___ Input data
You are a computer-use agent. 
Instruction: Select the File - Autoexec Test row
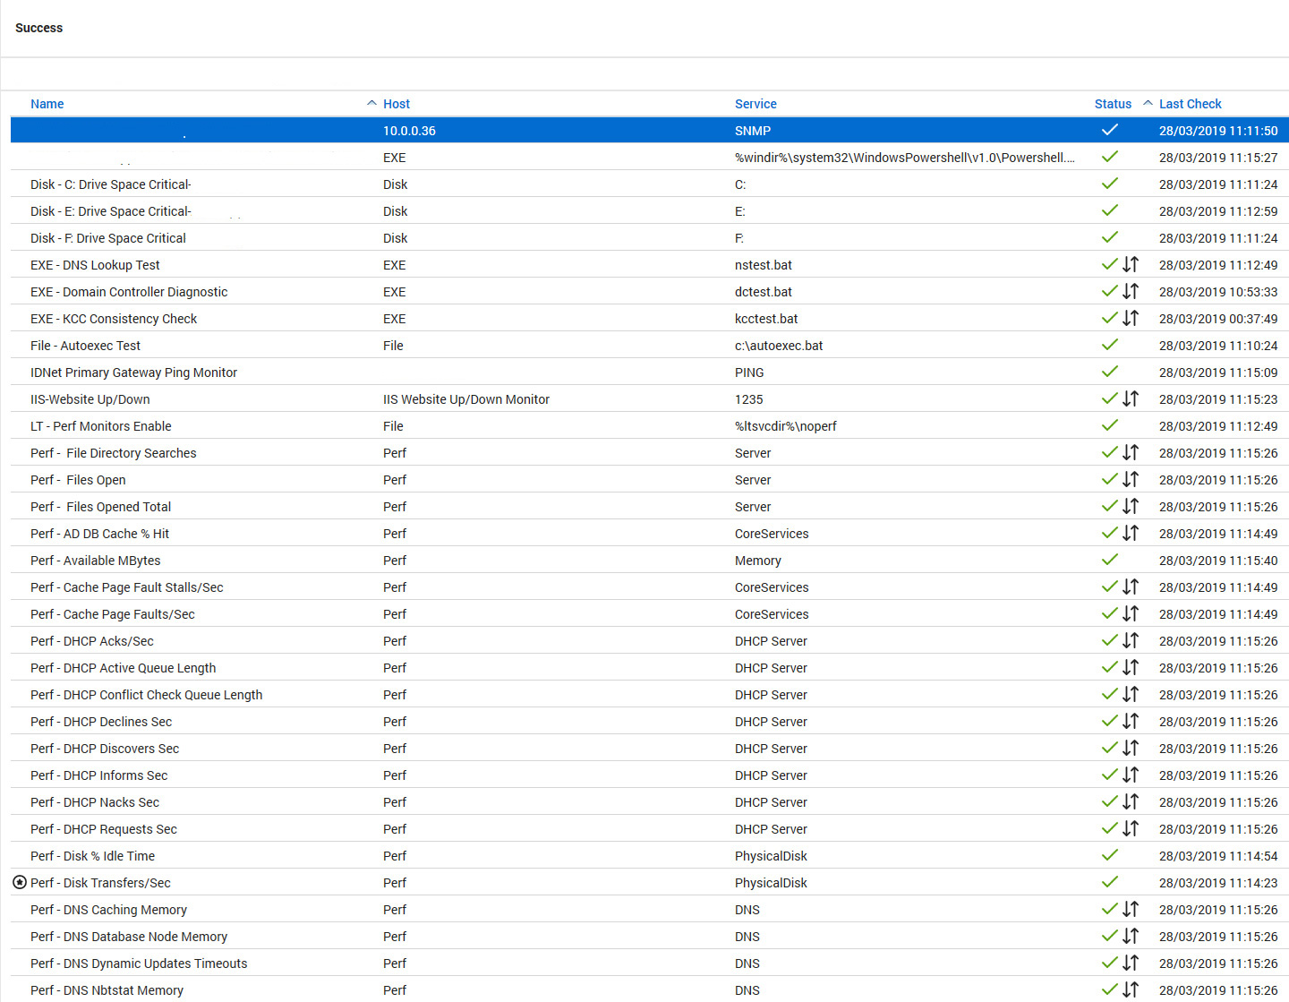point(85,346)
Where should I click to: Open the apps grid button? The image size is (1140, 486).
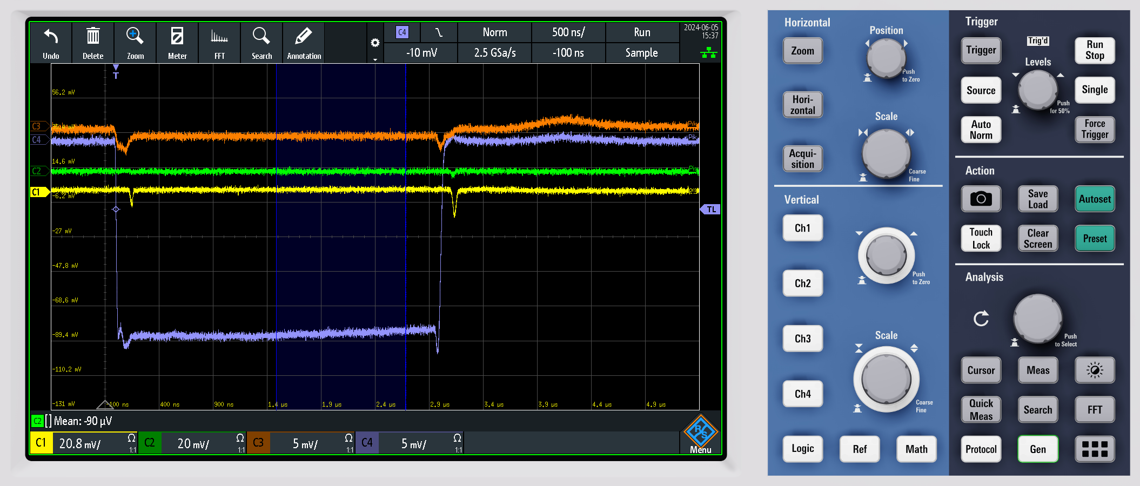1095,449
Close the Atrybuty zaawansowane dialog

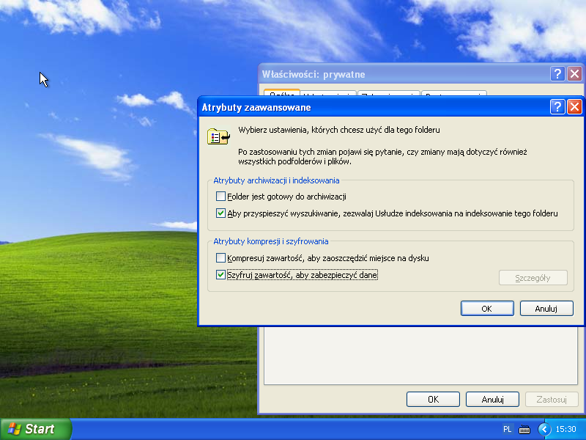(x=574, y=107)
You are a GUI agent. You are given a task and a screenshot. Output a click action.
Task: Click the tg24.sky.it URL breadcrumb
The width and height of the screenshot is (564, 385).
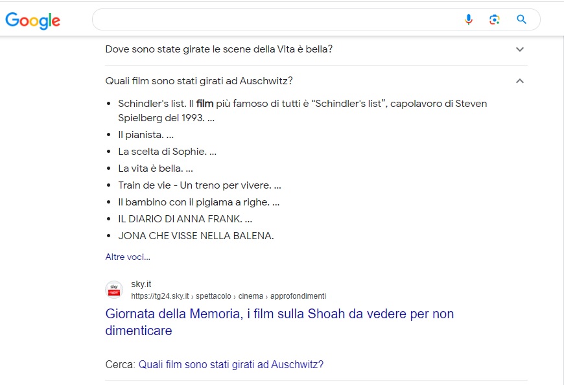click(x=228, y=296)
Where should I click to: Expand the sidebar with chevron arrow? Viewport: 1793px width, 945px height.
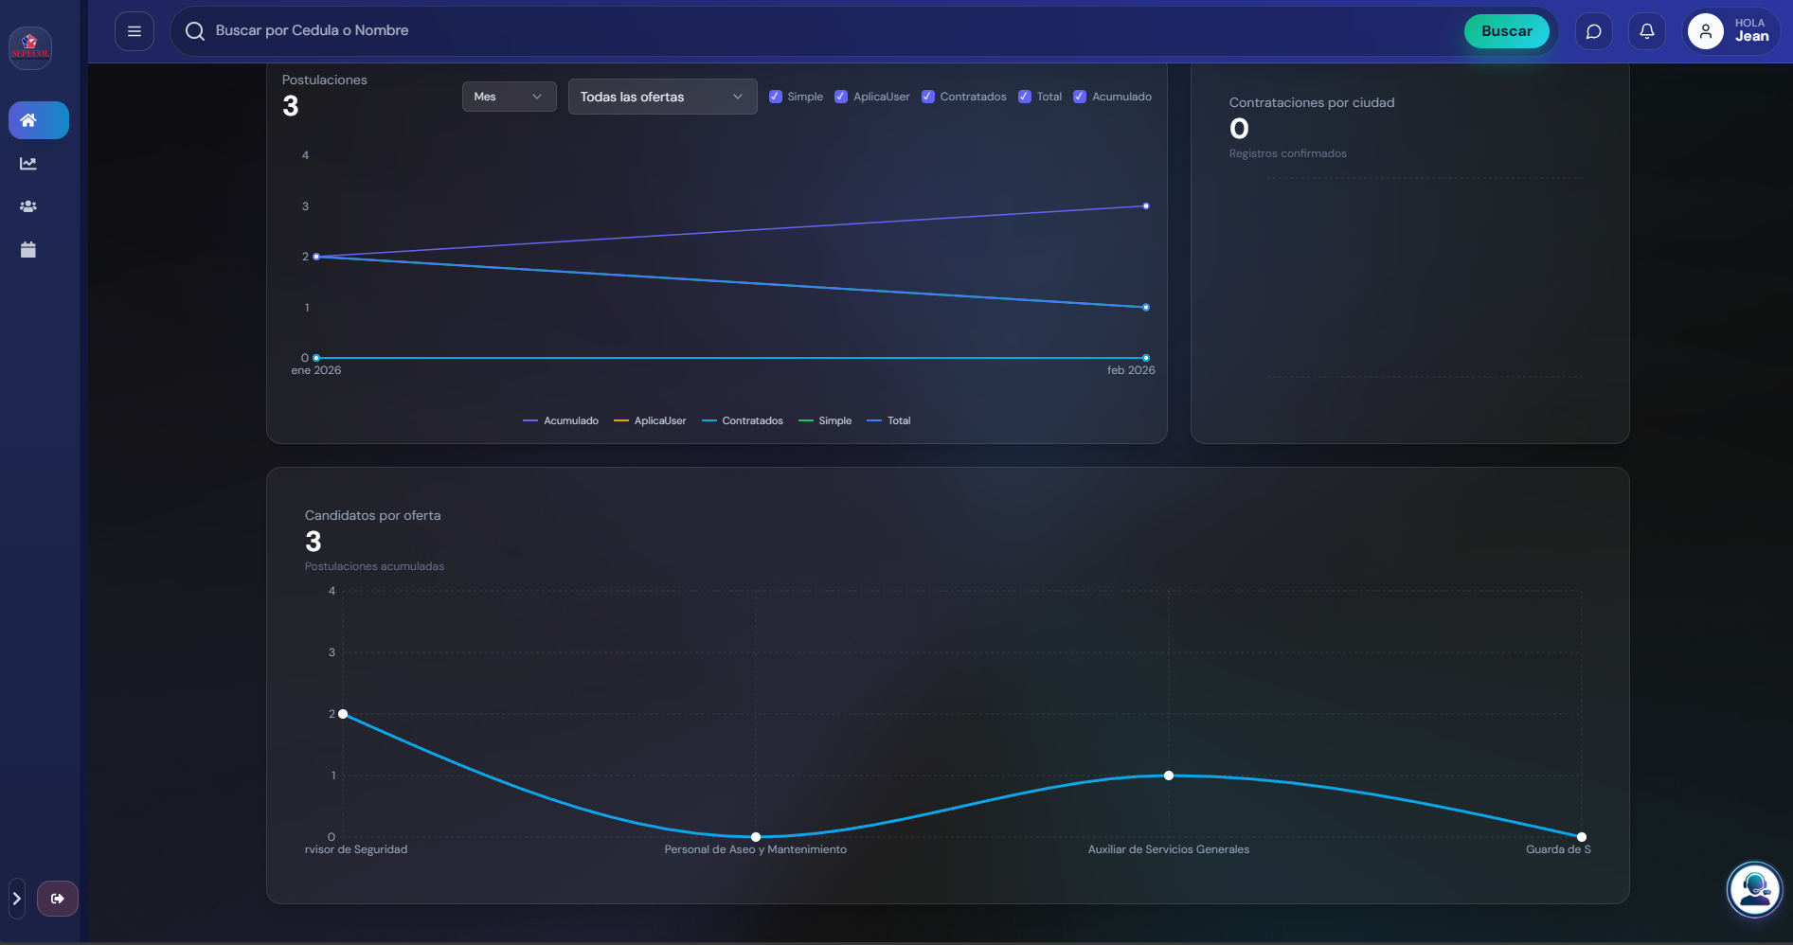pos(16,899)
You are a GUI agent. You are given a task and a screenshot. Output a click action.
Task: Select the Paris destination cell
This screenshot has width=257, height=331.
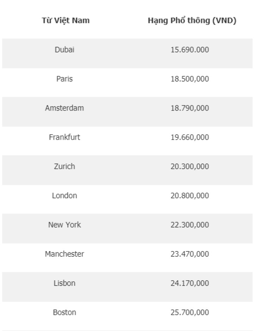[65, 79]
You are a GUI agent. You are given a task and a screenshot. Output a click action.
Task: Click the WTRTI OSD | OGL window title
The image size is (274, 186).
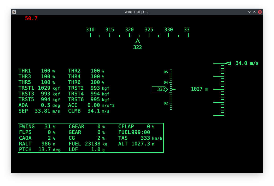tap(137, 12)
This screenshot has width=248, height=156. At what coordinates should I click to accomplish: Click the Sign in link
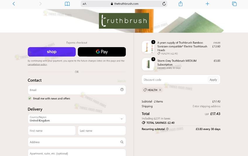pos(121,81)
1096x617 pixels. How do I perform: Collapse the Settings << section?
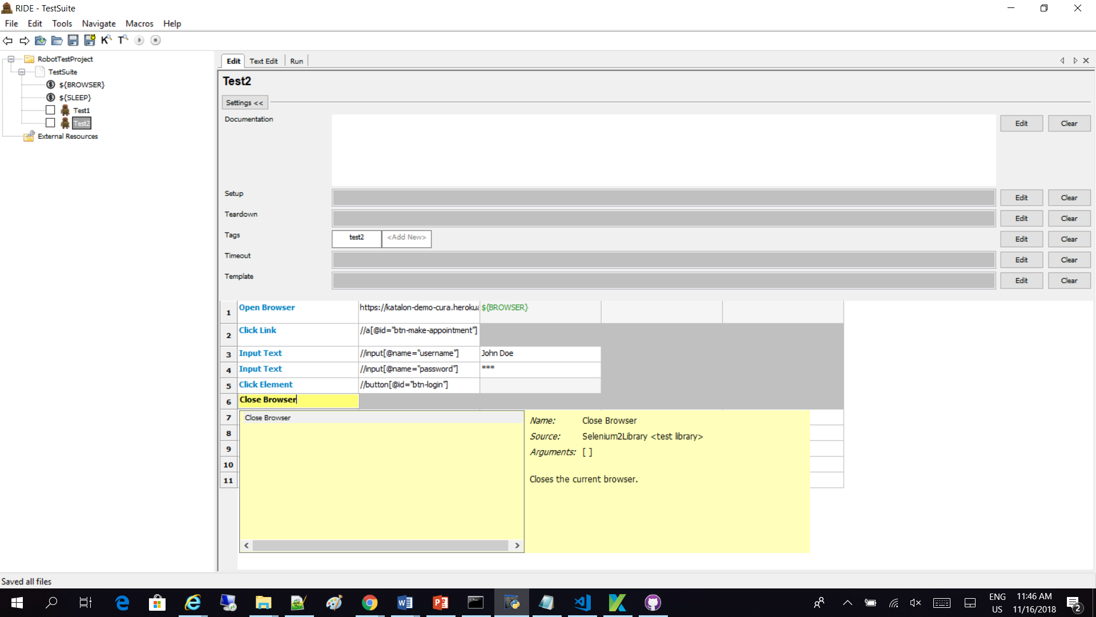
______
Your instructions ▸ Pictures do not belong in the copy. Reproduce the rest of the data exactly.

Result below ▸
You are a computer-use agent. 
Instruction: Select the File - Autoexec Test row
point(85,346)
Where should I click to: Open the apps grid button? The image size is (1140, 486).
1095,449
Close the Atrybuty zaawansowane dialog

(x=574, y=107)
You are a GUI agent. You are given a task and a screenshot. Output a click action.
Task: Click the tg24.sky.it URL breadcrumb
The width and height of the screenshot is (564, 385).
click(x=228, y=296)
Where should I click to: Expand the sidebar with chevron arrow? Viewport: 1793px width, 945px height.
pos(16,899)
You are a GUI agent. You are given a task and a screenshot. Output a click action.
Task: Select the Paris destination cell
This screenshot has width=257, height=331.
[65, 79]
You are a GUI agent. You are given a task and a screenshot. Output a click action.
Task: Click the WTRTI OSD | OGL window title
The image size is (274, 186).
tap(137, 12)
This screenshot has width=248, height=156. At what coordinates should I click to accomplish: Click the Sign in link
pos(121,81)
1096x617 pixels. How do I perform: Collapse the Settings << section?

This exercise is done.